Introducing bifunctional metal-organic frameworks to the construction of a novel ratiometric fluorescence sensor for screening acid phosphatase activity

Abstract

Restricted to single sensing mechanisms, most luminescent metal-organic framework (LMOF)-based sensors were constructed for detection of limited targets. Here, a new biosensor is described for screening acid phosphatase (ACP) activity via bifunctional NH2-MIL-101 MOFs acting as both fluorescent indicator and biomimetic catalyst. NH2-MIL-101 possesses an inherent fluorescence emission at 456 nm (F456). As a peroxidase-like nanozyme, it catalyzes oxidation of o-phenylenediamine (OPD) by H2O2 to generate fluorescent 2,3-diaminophenazine with the maximum emission at 556 nm (F556). Upon introducing NH2-MIL-101 into a mixture of OPD and H2O2, F456 is quenched, while F556 increases. The ACP sensing is based on pyrophosphate ion (PPi) mediated fluorescence tuning of the NH2-MIL-101/OPD/H2O2 system.
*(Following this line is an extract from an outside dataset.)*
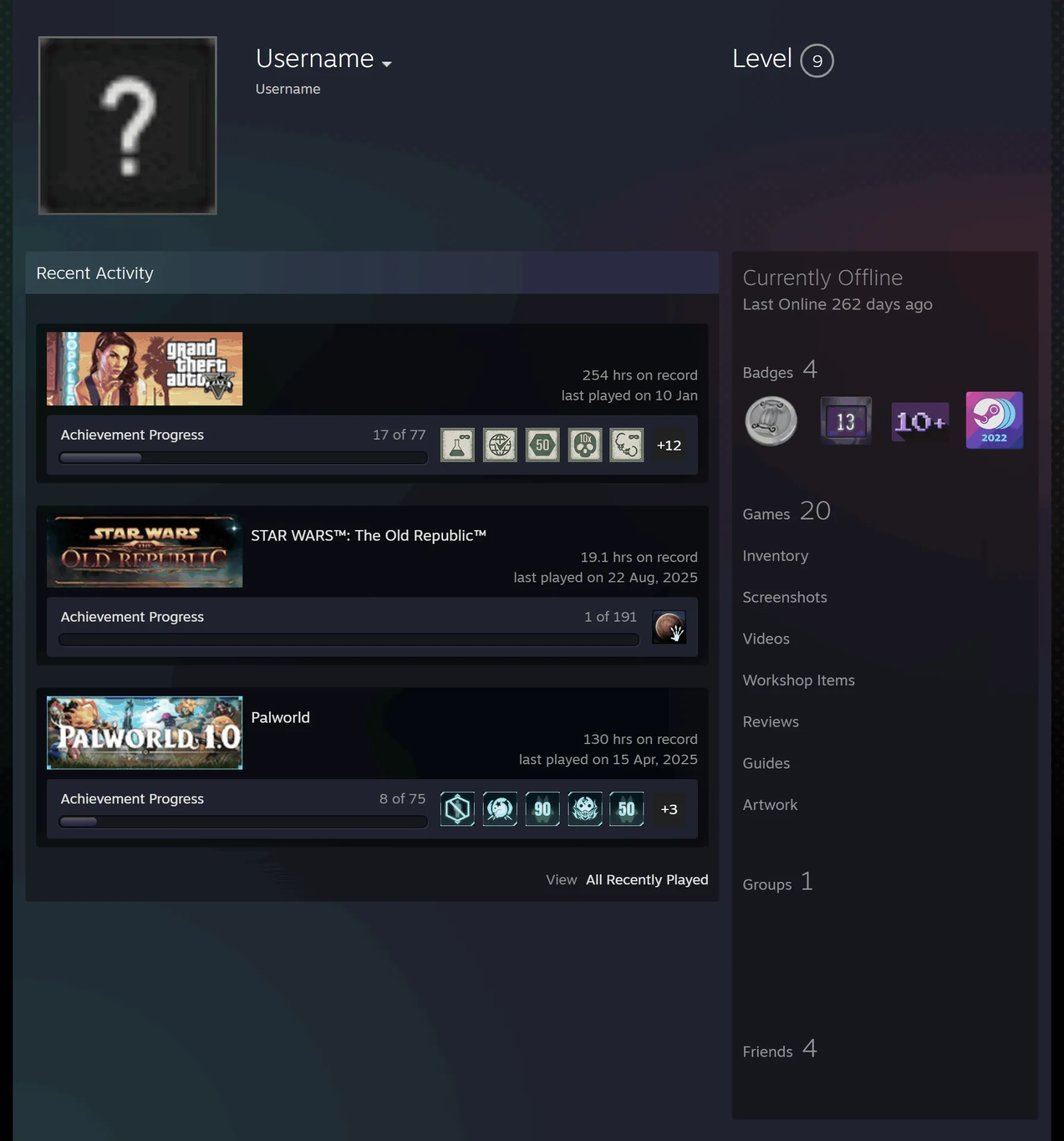Open the Palworld 90 achievement icon
This screenshot has width=1064, height=1141.
pyautogui.click(x=542, y=809)
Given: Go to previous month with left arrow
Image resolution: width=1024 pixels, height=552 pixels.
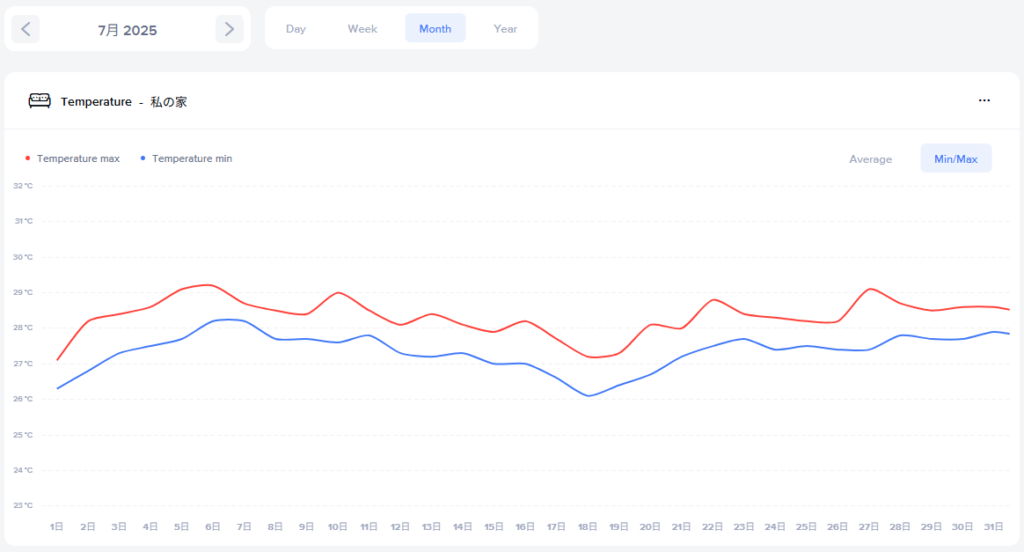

PPi inhibits the NH2-MIL-101 catalytic ability by specific binding to its Fe center, while ACP addition recovers the activity by hydrolyzing PPi. Upon addition of PPi and ACP into the NH2-MIL-101/OPD/H2O2 system, a ratiometric luminescence signal (F556/F456) is obtained, and a ratiometric fluorescent sensor can be developed for the sensitive detection of PPi and for screening ACP activity. Plots of F556/F456 vs. ACP concentration were linear over 0.01–30 U/L, with a detection limit of 0.005 U/L. The proposed sensor was successfully used for ACP detection in serum samples. This ratiometric fluorescence assay will open new applications for LMOF-based biosensors.